介绍:
Sonar 是一个用于代码质量管理的开放平台。通过插件机制,Sonar 可以集成不同的测试工具,代码分析工具,以及持续集成工具。与持续集成工具(例如 Hudson/Jenkins 等)不同,Sonar 并不是简单地把不同的代码检查工具结果(例如 FindBugs,PMD 等)直接显示在 Web 页面上,而是通过不同的插件对这些结果进行再加工处理,通过量化的方式度量代码质量的变化,从而可以方便地对不同规模和种类的工程进行代码质量管理。

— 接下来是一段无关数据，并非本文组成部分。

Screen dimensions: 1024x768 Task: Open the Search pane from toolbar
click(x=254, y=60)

Fortify SCA ,是一个静态的、白盒的软件源代码安全测试工具。它通过内置的五大主要分析引擎:数据流、语义、结构、控制流、配置流等对应用软件的源代码进行静态的分析,分析的过程中与它特有的软件安全漏洞规则集进行全面地匹配、查找,从而将源代码中存在的安全漏洞扫描出来,并给予整理报告。
功能目标:
Sonar主要用于管理源代码的质量。可以分析出代码的复杂度分布、代码重复率、单元测试覆盖率、代码规范执行情况、代码架构设计合理性、注释覆盖率、常见BUG以及一部分安全问题。

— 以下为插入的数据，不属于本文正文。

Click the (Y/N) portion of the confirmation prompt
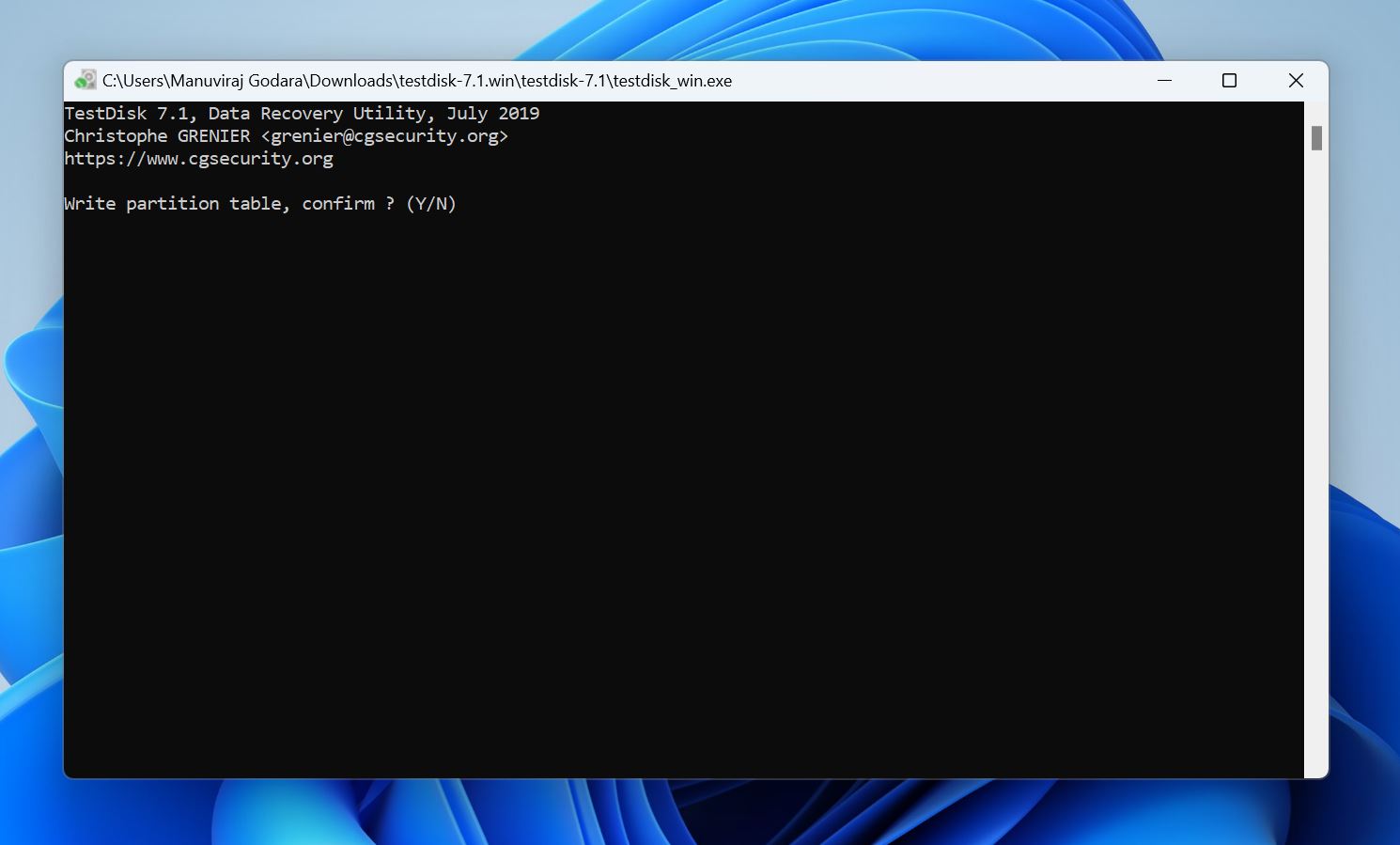Screen dimensions: 1400x845 point(430,203)
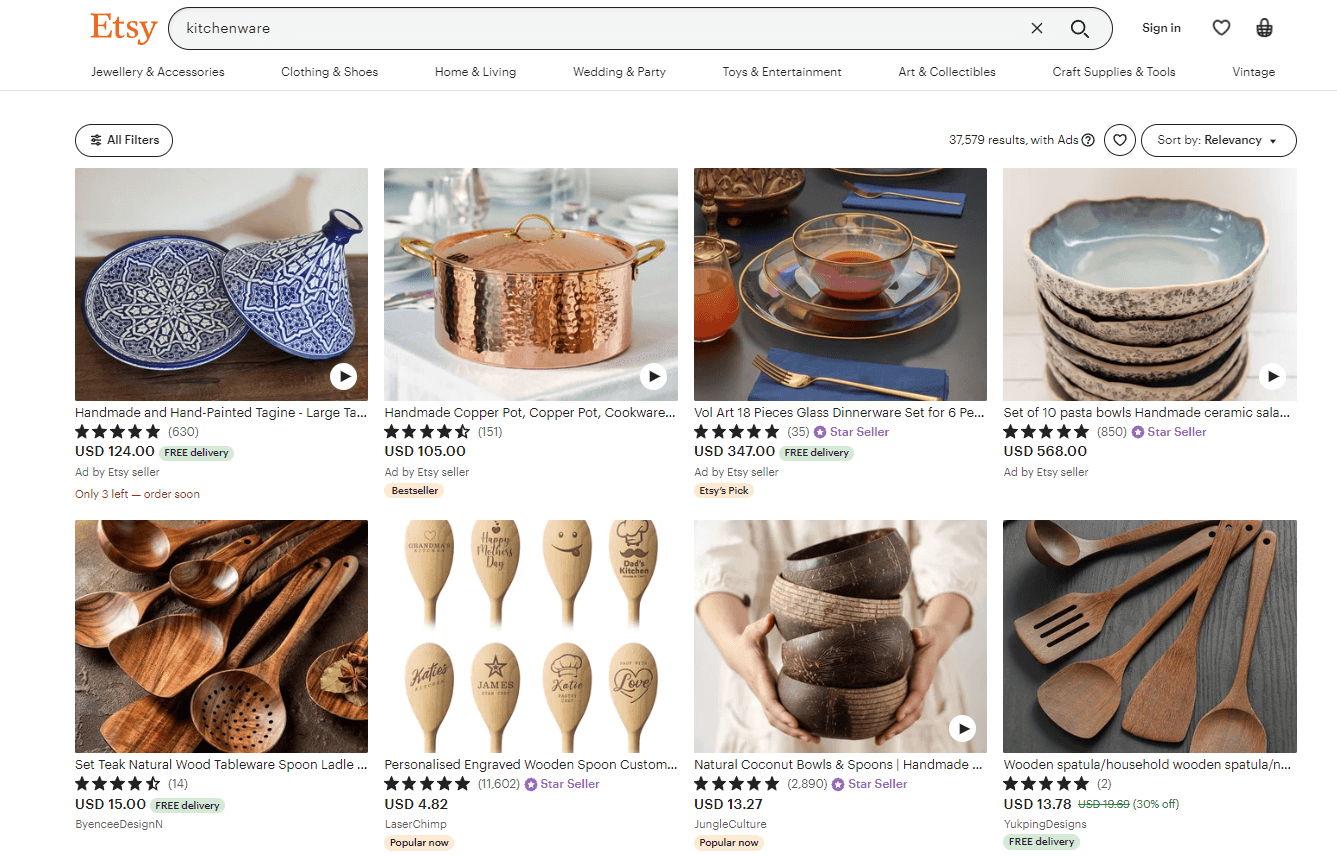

Fortify专业应用在代码安全审计领域。可以分析七大类安全问题,包括输入输入引起的安全风险、API误用安全风险、安全特性导致的安全风险、时间状态安全风险、错误信息安全风险、代码越界安全风险以及部分代码质量导致的安全风险,基本覆盖OWASP、PCI-DSS、STIG、WASC、CWE等多个国际安全标准。
现有JAVA安全规则比较:
Sonar中默认JAVA安全规则共计119条。
FORTIFY中支持JAVA安全规则共计469条。
功能对比:
Sonar中默认为使用规则匹配寻找单一文件内对应代码。
FORTIFY中支持多个文件进行上下文关联分析:
自定义规则
Sonar自定义规则需要进行二次开发,并打包为JAR包进行调用。
配置maven依赖
编写规则代码
注册规则插件
JAR包打包
规则引入并激活
Fortify自定义规则可以利用工具提供的结构和语法,直接写入配置文件。
Sonar与Fortify优缺对比:
属性 | SONAR | FORTIFY |
功能目标 | 源代码质量分析 | 源代码安全风险分析 |
JAVA安全规则 | 119条 | 469条 |
分析方式 | 单文件匹配 | 多文件上下文关联 |
自定义规则 | 需要二次开发 | 使用XML接口 |
价格分析:
Sonar 商业版价格:10w-20w/每年
Fortify 商业版价格:30w-40w/每年
结语:
Sonar是代码质量管理工具,主要应用于代码开发过程中的质量管理,同时提供了少量安全规则用于检测安全问题,由于缺乏多文件上下文关联分析引擎,检测结果不理想。可使用自定义规则方式稍作完善,但会引入大量开发工作。
Fortity是代码安全审计工具,主要应用于代码安全审计,同时提供了少量质量管理规则用于发现代码质量问题,在安全方面同时兼顾了语义、上下文,扫描结果基本覆盖所有安全行业标准,安全检测效果显著。可使用自定义规则方式解决一些误报、漏报问题,可以通过XML接口进行很方便的操作。